Wszystko rozbija się jak zwykle o cenę. Czarny surowiec z naszego kraju kosztuje 250 złotych za tonę, a ten sprowadzany zza wschodniej granicy – 200. Zwłaszcza mniejsze elektrownie wybierają węgiel z zagranicy.
Z tego powodu od stycznia do maja tego roku nad Wisłę sprowadzono ponad 3 miliony ton węgla – w analogicznym okresie w 2015 roku było to 2,8 miliona ton. Takie wyniki przedstawił analityk Jerzy Galęba z przedsiębiorstwa górniczego Węglokoks.

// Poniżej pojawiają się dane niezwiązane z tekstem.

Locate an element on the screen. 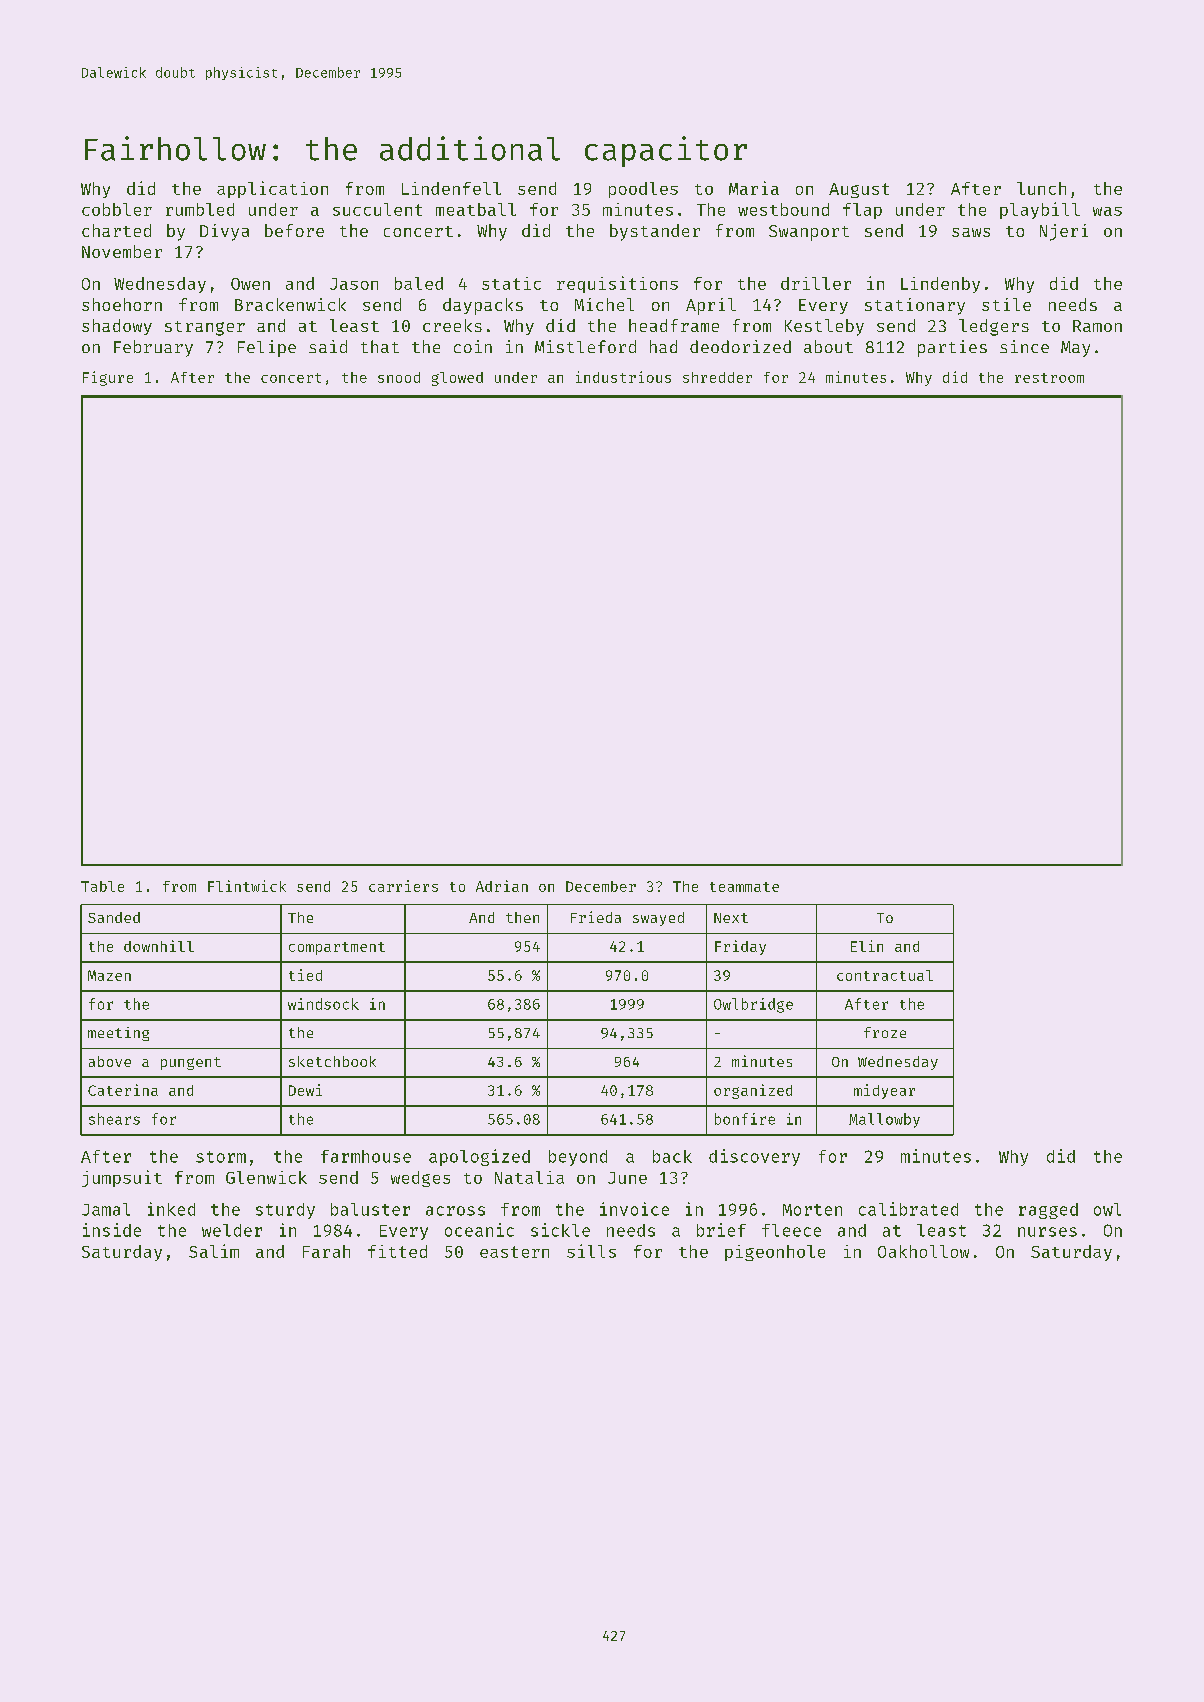 The width and height of the screenshot is (1204, 1702). Elin is located at coordinates (867, 946).
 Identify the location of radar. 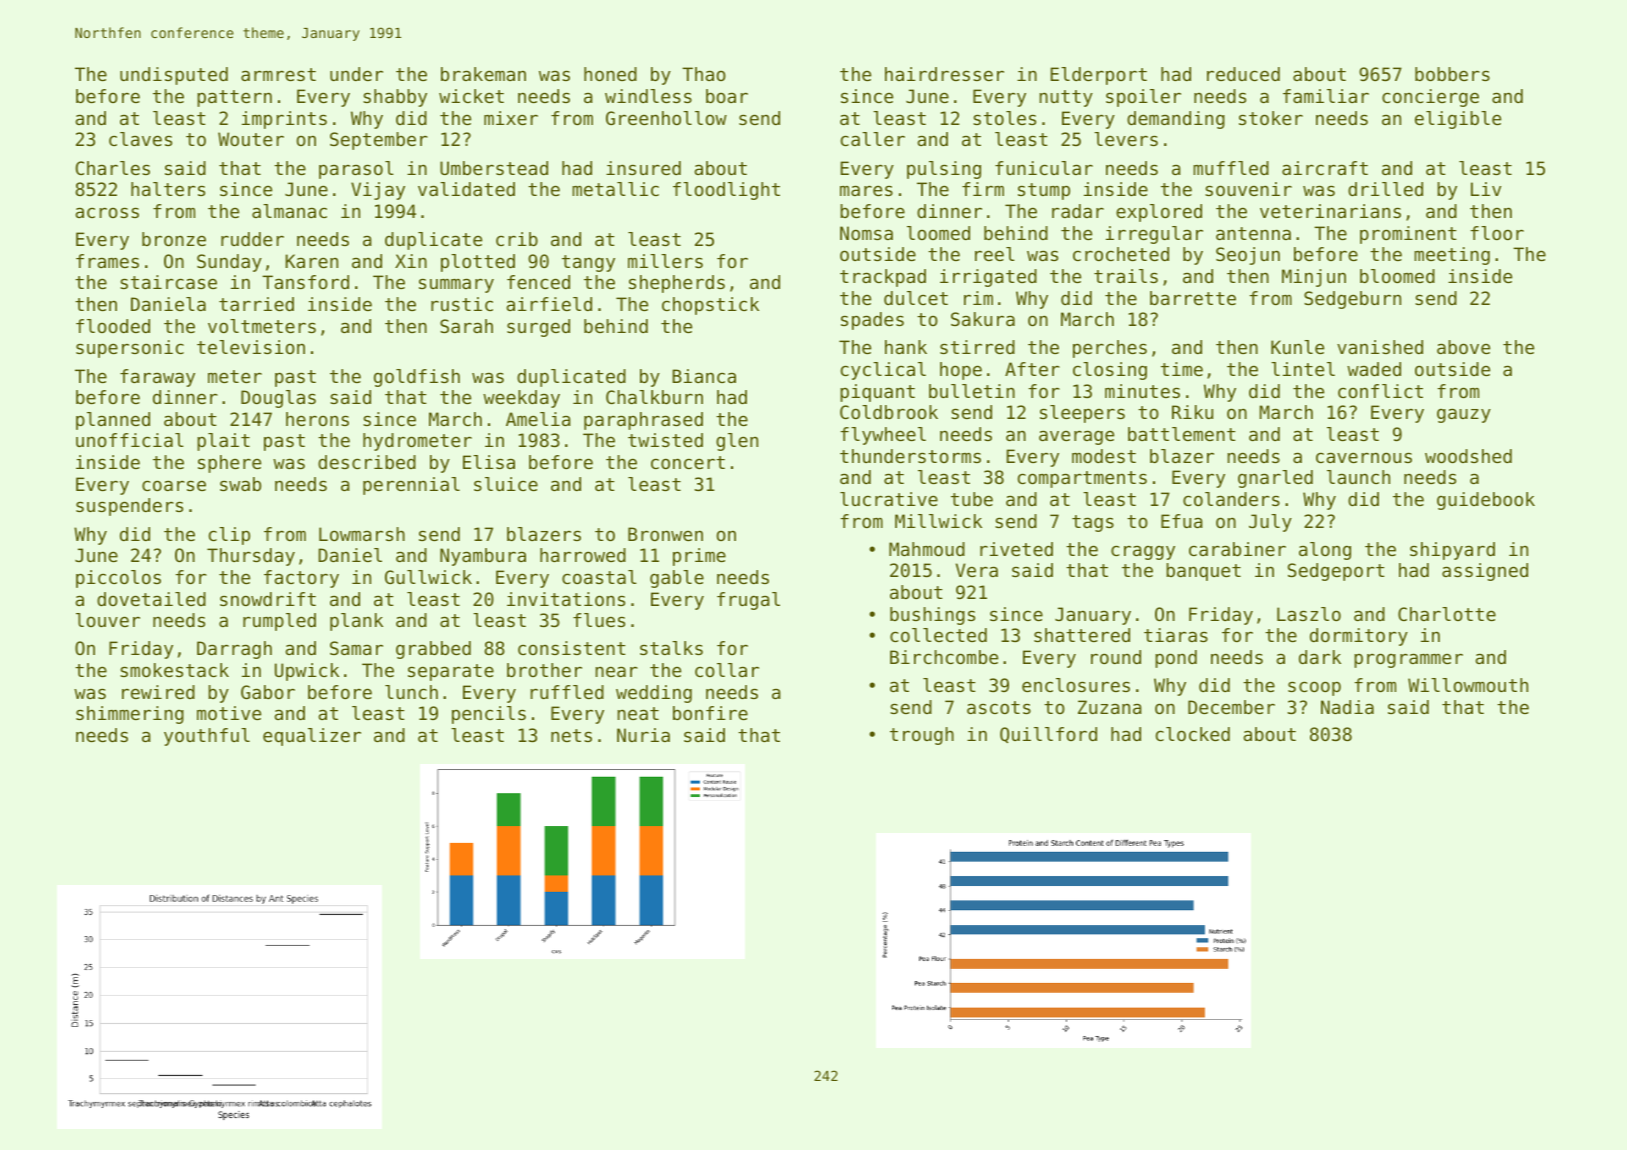
(1078, 211).
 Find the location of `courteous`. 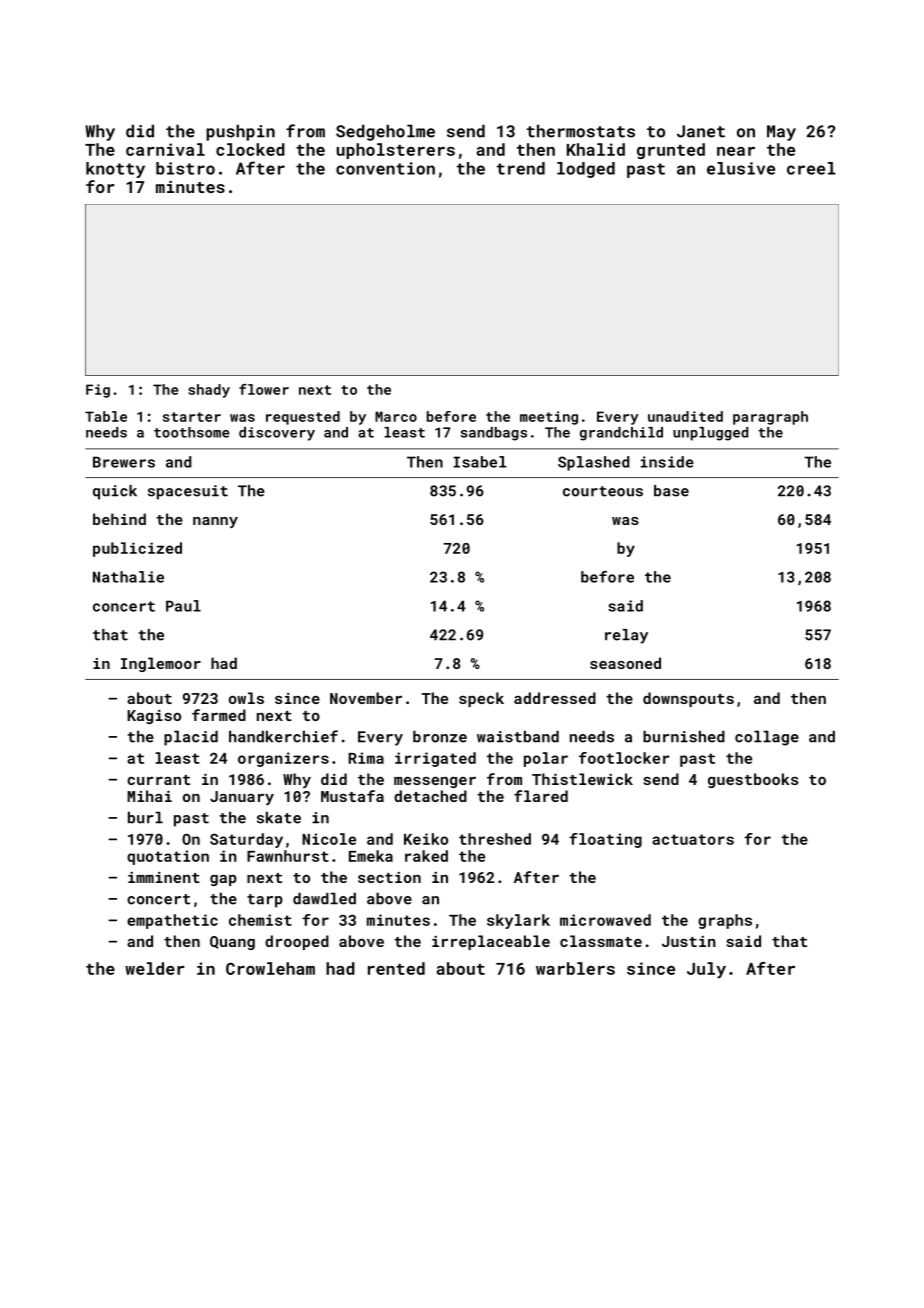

Od 2011 roku import tego materiału do Polski spadł – z 15 milionów ton do 8,2 milionów w zeszłym roku. Ale przy produkcji rzędu 72 milionów ton w naszym kraj jest to nadal istotny procent, podkreśla portal.
Głównymi odbiorcami węglą są pośrednicy, którzy sprzedają go dalej ciepłowniom i gospodarstwom domowym. Sprowadzany z Rosji oraz importowany zza morza trafia zazwyczaj na ścianę wschodnią i Pomorze, a południe kraje ogrzewa się surowcem z Czech.
Ministerstwo energii planuje przeciwdziałać importowi poprzez nałożenie dodatkowych opłat za węgiel spoza Unii Europejskiej. Jest jednak pewna przeszkoda – Komisja Europejska musi zostać oficjalnie powiadomiona o takiej opłacie.